▸ **Challenge**
Give the data below as a numbered list, leaving out any blank lines.

Records from a data collection:
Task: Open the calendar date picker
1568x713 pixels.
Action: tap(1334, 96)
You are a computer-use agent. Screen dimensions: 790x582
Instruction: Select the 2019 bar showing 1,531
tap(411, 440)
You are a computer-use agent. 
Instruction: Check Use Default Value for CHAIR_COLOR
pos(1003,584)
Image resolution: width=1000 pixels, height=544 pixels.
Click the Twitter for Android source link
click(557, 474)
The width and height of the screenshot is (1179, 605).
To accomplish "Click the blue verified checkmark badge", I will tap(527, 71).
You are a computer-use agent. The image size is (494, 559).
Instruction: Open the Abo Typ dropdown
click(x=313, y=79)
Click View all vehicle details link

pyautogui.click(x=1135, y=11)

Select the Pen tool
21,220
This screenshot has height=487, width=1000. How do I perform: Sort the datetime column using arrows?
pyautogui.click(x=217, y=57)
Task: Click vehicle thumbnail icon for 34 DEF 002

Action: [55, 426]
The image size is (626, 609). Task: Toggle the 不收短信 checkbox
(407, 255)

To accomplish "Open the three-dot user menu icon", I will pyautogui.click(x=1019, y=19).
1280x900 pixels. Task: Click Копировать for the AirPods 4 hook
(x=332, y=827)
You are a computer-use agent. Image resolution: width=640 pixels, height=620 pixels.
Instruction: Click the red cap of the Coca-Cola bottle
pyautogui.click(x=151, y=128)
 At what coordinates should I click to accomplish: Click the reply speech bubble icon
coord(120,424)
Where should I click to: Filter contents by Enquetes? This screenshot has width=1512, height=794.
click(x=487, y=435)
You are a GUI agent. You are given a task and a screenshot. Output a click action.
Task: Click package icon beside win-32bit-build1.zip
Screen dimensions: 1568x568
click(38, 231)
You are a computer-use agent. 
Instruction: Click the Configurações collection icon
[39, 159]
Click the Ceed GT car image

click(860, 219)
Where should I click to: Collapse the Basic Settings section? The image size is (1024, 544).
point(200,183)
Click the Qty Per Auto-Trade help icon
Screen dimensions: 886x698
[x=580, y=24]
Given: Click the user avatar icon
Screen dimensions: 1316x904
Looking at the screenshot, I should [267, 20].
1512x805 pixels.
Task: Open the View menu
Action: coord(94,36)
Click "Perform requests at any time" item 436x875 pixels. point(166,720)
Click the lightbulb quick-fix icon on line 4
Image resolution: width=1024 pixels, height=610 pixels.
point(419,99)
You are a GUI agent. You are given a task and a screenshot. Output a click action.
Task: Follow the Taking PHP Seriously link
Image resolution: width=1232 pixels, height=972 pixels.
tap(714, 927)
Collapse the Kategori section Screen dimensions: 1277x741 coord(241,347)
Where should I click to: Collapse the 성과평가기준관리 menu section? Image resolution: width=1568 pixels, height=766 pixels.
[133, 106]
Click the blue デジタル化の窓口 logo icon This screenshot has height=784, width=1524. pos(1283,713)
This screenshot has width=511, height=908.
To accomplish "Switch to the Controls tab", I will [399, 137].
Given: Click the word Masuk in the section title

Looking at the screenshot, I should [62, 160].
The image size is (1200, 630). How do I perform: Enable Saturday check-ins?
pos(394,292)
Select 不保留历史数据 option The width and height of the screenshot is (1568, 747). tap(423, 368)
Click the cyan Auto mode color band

▸ **Task response**
1. Task: Open the calendar date picker
2. 1568x713 pixels.
3. Action: tap(1334, 96)
4. You are a computer-use agent. Screen dimensions: 790x582
5. Instruction: Select the 2019 bar showing 1,531
6. tap(411, 440)
7. You are a computer-use agent. 
8. Instruction: Check Use Default Value for CHAIR_COLOR
9. pos(1003,584)
10. Image resolution: width=1000 pixels, height=544 pixels.
11. Click the Twitter for Android source link
12. click(557, 474)
13. The width and height of the screenshot is (1179, 605).
14. To accomplish "Click the blue verified checkmark badge", I will tap(527, 71).
15. You are a computer-use agent. The image size is (494, 559).
16. Instruction: Open the Abo Typ dropdown
17. click(x=313, y=79)
18. Click View all vehicle details link
19. pyautogui.click(x=1135, y=11)
20. Select the Pen tool
21. 21,220
22. This screenshot has height=487, width=1000. How do I perform: Sort the datetime column using arrows?
23. pyautogui.click(x=217, y=57)
24. Task: Click vehicle thumbnail icon for 34 DEF 002
25. Action: [55, 426]
26. The image size is (626, 609). Task: Toggle the 不收短信 checkbox
27. (407, 255)
28. To accomplish "Open the three-dot user menu icon", I will pyautogui.click(x=1019, y=19).
29. 1280x900 pixels. Task: Click Копировать for the AirPods 4 hook
30. (x=332, y=827)
31. You are a computer-use agent. Image resolution: width=640 pixels, height=620 pixels.
32. Instruction: Click the red cap of the Coca-Cola bottle
33. pyautogui.click(x=151, y=128)
34.  At what coordinates should I click to accomplish: Click the reply speech bubble icon
35. coord(120,424)
36. Where should I click to: Filter contents by Enquetes? This screenshot has width=1512, height=794.
37. click(x=487, y=435)
38. You are a GUI agent. You are given a task and a screenshot. Output a click action.
39. Task: Click package icon beside win-32bit-build1.zip
40. Screen dimensions: 1568x568
41. click(38, 231)
42. You are a computer-use agent. 
43. Instruction: Click the Configurações collection icon
44. [39, 159]
45. Click the Ceed GT car image
46. click(860, 219)
47. Where should I click to: Collapse the Basic Settings section? The image size is (1024, 544).
48. point(200,183)
49. Click the Qty Per Auto-Trade help icon
50. Screen dimensions: 886x698
51. [x=580, y=24]
52. Given: Click the user avatar icon
53. Screen dimensions: 1316x904
54. Looking at the screenshot, I should [267, 20].
55. 1512x805 pixels.
56. Task: Open the View menu
57. Action: coord(94,36)
58. Click "Perform requests at any time" item 436x875 pixels. point(166,720)
59. Click the lightbulb quick-fix icon on line 4
60. Image resolution: width=1024 pixels, height=610 pixels.
61. point(419,99)
62. You are a GUI agent. You are given a task and a screenshot. Output a click action.
63. Task: Follow the Taking PHP Seriously link
64. Image resolution: width=1232 pixels, height=972 pixels.
65. tap(714, 927)
66. Collapse the Kategori section Screen dimensions: 1277x741 coord(241,347)
67. Where should I click to: Collapse the 성과평가기준관리 menu section? Image resolution: width=1568 pixels, height=766 pixels.
68. [133, 106]
69. Click the blue デジタル化の窓口 logo icon This screenshot has height=784, width=1524. pos(1283,713)
70. This screenshot has width=511, height=908.
71. To accomplish "Switch to the Controls tab", I will [399, 137].
72. Given: Click the word Masuk in the section title
73. Looking at the screenshot, I should [62, 160].
74. The image size is (1200, 630). How do I perform: Enable Saturday check-ins?
75. pos(394,292)
76. Select 不保留历史数据 option The width and height of the screenshot is (1568, 747). tap(423, 368)
77. Click the cyan Auto mode color band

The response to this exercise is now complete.